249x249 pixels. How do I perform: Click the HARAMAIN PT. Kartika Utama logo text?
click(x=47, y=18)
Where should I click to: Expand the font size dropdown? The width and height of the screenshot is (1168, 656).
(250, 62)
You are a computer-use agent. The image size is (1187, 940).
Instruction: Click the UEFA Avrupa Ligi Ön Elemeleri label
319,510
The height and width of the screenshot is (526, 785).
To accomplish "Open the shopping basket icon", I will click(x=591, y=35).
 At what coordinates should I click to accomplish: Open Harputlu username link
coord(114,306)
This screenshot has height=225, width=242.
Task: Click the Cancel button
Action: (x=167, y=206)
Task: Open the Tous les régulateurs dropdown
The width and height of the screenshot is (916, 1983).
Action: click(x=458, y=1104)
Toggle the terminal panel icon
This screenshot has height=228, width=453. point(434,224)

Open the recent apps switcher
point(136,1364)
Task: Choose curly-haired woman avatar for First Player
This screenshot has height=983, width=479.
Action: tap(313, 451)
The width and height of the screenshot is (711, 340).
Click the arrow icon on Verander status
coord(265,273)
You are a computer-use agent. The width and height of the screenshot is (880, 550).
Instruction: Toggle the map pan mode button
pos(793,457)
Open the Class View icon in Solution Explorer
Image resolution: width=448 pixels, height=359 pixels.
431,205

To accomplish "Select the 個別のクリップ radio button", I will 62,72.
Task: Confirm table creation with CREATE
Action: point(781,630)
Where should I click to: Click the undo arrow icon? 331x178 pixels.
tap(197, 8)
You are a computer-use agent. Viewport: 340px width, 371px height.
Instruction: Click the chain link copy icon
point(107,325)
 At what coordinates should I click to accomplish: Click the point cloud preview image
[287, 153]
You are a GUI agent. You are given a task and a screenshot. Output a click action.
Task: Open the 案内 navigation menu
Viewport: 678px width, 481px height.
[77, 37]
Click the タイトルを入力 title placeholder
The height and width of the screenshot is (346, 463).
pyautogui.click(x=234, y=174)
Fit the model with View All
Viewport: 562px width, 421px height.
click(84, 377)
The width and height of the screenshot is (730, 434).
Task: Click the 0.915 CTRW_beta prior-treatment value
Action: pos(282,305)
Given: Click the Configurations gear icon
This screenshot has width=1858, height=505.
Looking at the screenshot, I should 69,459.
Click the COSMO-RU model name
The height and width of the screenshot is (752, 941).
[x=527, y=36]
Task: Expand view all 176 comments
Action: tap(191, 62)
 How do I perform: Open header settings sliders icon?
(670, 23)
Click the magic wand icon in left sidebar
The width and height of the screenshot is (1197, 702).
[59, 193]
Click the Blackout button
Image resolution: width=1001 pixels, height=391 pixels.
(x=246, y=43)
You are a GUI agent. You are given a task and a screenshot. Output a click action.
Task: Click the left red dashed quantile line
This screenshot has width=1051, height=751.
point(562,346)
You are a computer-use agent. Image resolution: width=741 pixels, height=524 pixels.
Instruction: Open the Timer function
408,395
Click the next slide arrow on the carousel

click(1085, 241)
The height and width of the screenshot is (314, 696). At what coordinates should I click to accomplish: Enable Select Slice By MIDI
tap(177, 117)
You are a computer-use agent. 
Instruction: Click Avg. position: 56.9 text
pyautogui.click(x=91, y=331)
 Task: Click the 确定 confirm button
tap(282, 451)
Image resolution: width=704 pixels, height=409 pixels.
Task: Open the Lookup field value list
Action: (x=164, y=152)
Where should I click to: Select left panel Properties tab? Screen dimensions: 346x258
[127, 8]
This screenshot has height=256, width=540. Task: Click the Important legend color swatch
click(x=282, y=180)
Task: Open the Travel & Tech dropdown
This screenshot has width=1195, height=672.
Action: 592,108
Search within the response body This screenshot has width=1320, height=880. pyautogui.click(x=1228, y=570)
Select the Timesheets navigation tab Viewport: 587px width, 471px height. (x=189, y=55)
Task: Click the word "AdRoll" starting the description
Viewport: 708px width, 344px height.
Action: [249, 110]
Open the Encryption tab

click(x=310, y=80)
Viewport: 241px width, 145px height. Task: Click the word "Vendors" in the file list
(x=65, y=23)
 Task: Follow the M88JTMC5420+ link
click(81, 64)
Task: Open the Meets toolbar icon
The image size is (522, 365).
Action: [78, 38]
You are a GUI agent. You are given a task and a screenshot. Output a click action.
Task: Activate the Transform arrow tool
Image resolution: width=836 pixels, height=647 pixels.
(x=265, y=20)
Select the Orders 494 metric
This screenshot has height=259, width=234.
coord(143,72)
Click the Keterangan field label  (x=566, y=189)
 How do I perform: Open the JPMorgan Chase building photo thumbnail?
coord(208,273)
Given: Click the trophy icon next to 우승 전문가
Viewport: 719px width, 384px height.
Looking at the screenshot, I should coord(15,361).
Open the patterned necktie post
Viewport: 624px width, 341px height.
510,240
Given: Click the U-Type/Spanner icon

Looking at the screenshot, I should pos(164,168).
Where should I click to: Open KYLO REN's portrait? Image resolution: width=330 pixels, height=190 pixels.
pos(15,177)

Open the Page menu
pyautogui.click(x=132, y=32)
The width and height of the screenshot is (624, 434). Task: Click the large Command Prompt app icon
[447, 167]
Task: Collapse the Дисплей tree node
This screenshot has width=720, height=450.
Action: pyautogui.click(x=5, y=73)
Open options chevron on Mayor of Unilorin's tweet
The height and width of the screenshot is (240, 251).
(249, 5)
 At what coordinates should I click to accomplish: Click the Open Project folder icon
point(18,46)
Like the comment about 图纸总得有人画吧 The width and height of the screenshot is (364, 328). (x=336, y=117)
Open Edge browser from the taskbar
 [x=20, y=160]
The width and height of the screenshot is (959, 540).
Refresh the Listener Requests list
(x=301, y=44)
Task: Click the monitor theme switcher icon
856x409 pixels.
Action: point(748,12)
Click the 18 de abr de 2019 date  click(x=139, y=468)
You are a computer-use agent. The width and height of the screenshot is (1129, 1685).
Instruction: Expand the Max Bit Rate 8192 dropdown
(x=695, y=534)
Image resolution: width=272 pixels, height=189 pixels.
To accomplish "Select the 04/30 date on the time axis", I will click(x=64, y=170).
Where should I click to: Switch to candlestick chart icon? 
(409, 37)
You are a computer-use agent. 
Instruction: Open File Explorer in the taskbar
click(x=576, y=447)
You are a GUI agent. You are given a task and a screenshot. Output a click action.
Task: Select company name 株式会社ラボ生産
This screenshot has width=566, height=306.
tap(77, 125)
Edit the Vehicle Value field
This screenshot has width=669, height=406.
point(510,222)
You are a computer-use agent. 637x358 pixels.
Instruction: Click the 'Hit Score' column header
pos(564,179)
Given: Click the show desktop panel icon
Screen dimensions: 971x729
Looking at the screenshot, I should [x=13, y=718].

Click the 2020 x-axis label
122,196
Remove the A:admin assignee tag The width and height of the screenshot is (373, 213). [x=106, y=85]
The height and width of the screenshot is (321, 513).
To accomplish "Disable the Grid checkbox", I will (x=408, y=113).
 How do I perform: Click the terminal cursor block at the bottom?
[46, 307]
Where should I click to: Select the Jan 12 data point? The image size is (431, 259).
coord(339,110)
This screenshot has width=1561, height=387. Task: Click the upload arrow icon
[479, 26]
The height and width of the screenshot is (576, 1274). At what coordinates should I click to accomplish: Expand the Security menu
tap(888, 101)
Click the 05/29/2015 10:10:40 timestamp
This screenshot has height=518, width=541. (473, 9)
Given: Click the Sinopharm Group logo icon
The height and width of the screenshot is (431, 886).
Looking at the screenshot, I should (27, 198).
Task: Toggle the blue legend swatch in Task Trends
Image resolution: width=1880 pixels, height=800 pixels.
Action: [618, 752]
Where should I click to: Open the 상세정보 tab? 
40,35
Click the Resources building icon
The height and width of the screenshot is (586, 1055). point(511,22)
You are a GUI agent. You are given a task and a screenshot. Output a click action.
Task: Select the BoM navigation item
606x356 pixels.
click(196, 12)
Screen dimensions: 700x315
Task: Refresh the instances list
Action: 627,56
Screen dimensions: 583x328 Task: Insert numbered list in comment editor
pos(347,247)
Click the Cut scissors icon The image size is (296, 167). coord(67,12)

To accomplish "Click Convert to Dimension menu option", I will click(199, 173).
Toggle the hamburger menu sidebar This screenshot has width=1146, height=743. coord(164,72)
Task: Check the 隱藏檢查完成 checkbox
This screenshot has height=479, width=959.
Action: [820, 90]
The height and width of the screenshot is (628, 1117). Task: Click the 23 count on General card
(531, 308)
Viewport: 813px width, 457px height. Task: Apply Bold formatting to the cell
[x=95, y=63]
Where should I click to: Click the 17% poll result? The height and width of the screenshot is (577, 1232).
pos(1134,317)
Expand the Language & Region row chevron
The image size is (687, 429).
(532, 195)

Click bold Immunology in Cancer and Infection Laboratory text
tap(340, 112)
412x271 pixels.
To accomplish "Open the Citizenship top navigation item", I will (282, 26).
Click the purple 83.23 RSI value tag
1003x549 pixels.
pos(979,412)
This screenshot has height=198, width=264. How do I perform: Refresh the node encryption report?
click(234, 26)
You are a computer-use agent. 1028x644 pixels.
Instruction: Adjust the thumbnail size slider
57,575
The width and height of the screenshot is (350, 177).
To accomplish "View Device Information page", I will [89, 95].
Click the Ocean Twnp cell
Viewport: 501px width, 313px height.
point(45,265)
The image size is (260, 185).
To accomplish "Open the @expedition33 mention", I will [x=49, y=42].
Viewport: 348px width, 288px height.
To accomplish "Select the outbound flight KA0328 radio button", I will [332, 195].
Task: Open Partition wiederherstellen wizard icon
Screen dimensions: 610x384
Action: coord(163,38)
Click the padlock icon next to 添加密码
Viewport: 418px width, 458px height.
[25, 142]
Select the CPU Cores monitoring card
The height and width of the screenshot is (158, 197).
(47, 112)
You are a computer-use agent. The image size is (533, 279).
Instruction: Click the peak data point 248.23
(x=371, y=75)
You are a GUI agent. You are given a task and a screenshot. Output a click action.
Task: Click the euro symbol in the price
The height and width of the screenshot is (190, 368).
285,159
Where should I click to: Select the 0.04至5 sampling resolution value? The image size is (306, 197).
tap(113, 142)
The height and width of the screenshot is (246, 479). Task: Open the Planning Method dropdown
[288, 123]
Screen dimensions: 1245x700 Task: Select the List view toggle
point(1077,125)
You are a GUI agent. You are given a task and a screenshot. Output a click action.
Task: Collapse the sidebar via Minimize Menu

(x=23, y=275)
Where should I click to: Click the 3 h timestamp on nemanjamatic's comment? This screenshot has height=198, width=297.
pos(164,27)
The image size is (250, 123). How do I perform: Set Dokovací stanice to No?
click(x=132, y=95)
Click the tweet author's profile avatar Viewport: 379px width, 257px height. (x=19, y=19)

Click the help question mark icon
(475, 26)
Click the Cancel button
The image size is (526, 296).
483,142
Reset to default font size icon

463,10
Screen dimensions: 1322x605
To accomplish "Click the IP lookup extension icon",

Work to be completed - What you return should be the lines from the start of the data through the line with "The width and height of the screenshot is (711, 340).", quoted exactly and nothing more.

Answer box -
249x249 pixels. How do I perform: Click the HARAMAIN PT. Kartika Utama logo text?
click(x=47, y=18)
Where should I click to: Expand the font size dropdown? The width and height of the screenshot is (1168, 656).
(250, 62)
You are a computer-use agent. The image size is (1187, 940).
Instruction: Click the UEFA Avrupa Ligi Ön Elemeleri label
319,510
The height and width of the screenshot is (526, 785).
To accomplish "Open the shopping basket icon", I will click(x=591, y=35).
 At what coordinates should I click to accomplish: Open Harputlu username link
coord(114,306)
This screenshot has height=225, width=242.
Task: Click the Cancel button
Action: (x=167, y=206)
Task: Open the Tous les régulateurs dropdown
The width and height of the screenshot is (916, 1983).
Action: click(x=458, y=1104)
Toggle the terminal panel icon
This screenshot has height=228, width=453. point(434,224)

Open the recent apps switcher
point(136,1364)
Task: Choose curly-haired woman avatar for First Player
This screenshot has height=983, width=479.
Action: tap(313, 451)
The width and height of the screenshot is (711, 340).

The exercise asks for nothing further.